Search…

SLIs, SLOs, and error budgets

In this series (10 parts)
  1. The three pillars of observability
  2. Structured logging
  3. Metrics and Prometheus
  4. Grafana and dashboards
  5. Distributed tracing
  6. Log aggregation pipelines
  7. Alerting design
  8. SLIs, SLOs, and error budgets
  9. Real User Monitoring and synthetic testing
  10. On-call tooling and runbooks

Every system has failures. The question is not “will it fail?” but “how much failure is acceptable?” SLOs answer that question with a number. Error budgets turn the answer into an engineering decision framework.

Definitions

SLI (Service Level Indicator) is a metric that quantifies user experience. “The proportion of requests that completed in under 300ms” or “the proportion of requests that returned a non-error response.”

SLO (Service Level Objective) is a target for an SLI over a time window. “99.9% of requests complete in under 300ms, measured over a rolling 30-day window.”

SLA (Service Level Agreement) is a contractual commitment with financial consequences for missing the target. SLAs are for customers. SLOs are for engineering teams.

Error budget is the allowed amount of failure. If the SLO is 99.9%, the error budget is 0.1%.

Choosing SLIs

Good SLIs reflect what users experience. Bad SLIs measure infrastructure internals that may not correlate with user happiness.

Bad SLIWhyBetter SLI
CPU utilizationHigh CPU does not always mean users are affectedRequest success rate
Database replication lagUsers do not see replication lag directlyData freshness from user perspective
Pod restart countRestarts might be invisible to usersAvailability (successful requests / total requests)

The two most useful SLI categories:

Availability SLI: The proportion of valid requests that were served successfully.

sum(rate(http_requests_total{status!~"5.."}[30d]))
/
sum(rate(http_requests_total[30d]))

Latency SLI: The proportion of valid requests served faster than a threshold.

sum(rate(http_request_duration_seconds_bucket{le="0.3"}[30d]))
/
sum(rate(http_request_duration_seconds_count[30d]))

Setting SLO targets

SLO targets balance user expectations against engineering cost. Higher targets are exponentially more expensive to maintain.

SLOAllowed downtime per 30 daysEngineering effort
99%~7.2 hoursBasic redundancy
99.9%~43 minutesMulti-AZ, automated failover
99.95%~22 minutesGlobal load balancing, chaos engineering
99.99%~4.3 minutesActive-active multi-region, dedicated SRE team

Start with a target slightly above your current performance. If your service currently achieves 99.85% availability, set the SLO at 99.9%. This gives you a meaningful target that is achievable with focused work.

Do not set every service to 99.99%. Internal batch processing does not need the same reliability as the checkout flow. Match the SLO to user expectations and business impact.

Stored data ->
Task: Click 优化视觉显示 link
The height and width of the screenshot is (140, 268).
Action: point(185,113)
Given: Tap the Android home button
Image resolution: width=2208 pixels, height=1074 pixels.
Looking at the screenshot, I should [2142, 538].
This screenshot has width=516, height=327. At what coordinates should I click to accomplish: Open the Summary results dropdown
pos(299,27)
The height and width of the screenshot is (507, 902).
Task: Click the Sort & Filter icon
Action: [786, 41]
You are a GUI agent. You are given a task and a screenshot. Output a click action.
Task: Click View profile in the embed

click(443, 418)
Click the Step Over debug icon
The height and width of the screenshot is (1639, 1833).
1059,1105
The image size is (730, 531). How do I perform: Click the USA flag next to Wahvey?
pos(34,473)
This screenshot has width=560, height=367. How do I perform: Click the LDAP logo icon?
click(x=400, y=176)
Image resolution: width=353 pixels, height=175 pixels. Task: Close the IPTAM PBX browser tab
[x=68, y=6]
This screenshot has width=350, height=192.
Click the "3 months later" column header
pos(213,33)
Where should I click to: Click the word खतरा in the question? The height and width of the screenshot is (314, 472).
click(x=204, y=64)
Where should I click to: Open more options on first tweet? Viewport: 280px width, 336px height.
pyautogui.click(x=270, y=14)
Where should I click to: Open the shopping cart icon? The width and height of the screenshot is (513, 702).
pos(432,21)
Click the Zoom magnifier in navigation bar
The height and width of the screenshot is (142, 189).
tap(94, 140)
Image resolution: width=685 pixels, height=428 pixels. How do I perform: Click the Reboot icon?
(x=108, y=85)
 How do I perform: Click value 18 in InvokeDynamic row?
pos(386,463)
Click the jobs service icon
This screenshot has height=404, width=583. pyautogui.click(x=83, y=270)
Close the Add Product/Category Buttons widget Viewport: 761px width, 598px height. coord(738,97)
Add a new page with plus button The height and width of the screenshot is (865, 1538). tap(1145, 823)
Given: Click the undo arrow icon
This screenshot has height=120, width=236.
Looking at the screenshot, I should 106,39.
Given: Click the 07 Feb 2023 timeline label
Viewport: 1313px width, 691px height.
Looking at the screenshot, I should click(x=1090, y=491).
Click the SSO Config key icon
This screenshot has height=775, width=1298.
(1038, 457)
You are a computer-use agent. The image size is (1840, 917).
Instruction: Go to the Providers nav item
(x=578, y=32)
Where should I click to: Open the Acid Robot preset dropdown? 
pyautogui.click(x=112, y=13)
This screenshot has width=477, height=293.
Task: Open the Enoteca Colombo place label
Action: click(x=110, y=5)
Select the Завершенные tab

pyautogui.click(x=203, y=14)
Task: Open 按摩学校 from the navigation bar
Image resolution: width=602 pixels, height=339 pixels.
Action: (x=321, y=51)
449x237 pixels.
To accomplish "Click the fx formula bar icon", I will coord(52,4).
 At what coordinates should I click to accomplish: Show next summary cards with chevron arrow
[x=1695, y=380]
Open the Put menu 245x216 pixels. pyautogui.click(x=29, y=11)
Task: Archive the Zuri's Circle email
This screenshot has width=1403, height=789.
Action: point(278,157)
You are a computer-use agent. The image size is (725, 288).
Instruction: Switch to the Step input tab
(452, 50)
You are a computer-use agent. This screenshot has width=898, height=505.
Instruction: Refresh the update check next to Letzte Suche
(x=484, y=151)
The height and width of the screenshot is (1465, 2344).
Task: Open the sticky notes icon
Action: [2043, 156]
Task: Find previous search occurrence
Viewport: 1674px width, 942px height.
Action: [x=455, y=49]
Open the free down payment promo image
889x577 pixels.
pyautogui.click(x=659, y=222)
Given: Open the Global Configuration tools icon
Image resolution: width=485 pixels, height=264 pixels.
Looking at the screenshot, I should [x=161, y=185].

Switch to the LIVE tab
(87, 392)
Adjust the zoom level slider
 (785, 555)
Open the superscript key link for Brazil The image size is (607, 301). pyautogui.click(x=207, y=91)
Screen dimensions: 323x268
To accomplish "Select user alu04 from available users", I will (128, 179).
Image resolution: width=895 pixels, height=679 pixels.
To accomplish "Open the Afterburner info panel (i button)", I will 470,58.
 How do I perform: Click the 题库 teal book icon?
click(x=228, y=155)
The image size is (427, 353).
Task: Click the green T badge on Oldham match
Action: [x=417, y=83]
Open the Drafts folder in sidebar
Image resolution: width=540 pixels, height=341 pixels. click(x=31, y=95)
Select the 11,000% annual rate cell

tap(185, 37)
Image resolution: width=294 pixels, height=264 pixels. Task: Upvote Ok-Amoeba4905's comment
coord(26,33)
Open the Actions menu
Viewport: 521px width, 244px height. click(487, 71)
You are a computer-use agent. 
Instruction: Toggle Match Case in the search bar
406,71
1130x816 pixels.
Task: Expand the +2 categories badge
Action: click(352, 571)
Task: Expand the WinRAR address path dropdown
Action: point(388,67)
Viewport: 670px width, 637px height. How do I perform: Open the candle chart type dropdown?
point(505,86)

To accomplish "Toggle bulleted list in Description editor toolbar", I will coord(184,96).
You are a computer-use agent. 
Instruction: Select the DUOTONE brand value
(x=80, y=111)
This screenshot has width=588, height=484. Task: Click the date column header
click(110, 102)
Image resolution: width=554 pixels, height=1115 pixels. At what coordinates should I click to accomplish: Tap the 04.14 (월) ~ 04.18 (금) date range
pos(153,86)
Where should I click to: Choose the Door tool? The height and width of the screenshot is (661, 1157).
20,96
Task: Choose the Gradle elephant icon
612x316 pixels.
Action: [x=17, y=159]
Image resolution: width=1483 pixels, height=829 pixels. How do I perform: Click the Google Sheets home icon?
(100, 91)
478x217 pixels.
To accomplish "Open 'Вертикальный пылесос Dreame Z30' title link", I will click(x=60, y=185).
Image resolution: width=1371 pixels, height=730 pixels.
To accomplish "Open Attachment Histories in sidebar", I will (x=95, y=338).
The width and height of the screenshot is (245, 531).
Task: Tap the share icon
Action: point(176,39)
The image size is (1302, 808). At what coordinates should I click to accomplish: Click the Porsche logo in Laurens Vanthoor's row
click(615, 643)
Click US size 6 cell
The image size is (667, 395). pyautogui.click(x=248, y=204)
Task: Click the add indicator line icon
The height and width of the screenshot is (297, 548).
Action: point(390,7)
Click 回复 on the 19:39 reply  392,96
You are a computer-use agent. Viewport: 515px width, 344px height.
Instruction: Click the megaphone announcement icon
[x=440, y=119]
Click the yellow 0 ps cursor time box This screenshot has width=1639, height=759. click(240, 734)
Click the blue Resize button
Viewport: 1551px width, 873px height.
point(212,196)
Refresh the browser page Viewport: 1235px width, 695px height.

Directions ->
**1.** From the page on SLIs, SLOs, and error budgets, print the passage starting with "Definitions" and going on through "budget is 0.1%.".
**2.** List every SLI that the table in the page on SLIs, SLOs, and error budgets places in its "Bad SLI" column.

The replies ->
**1.**
Definitions

SLI (Service Level Indicator) is a metric that quantifies user experience. “The proportion of requests that completed in under 300ms” or “the proportion of requests that returned a non-error response.”

SLO (Service Level Objective) is a target for an SLI over a time window. “99.9% of requests complete in under 300ms, measured over a rolling 30-day window.”

SLA (Service Level Agreement) is a contractual commitment with financial consequences for missing the target. SLAs are for customers. SLOs are for engineering teams.

Error budget is the allowed amount of failure. If the SLO is 99.9%, the error budget is 0.1%.

**2.**
- CPU utilization
- Database replication lag
- Pod restart count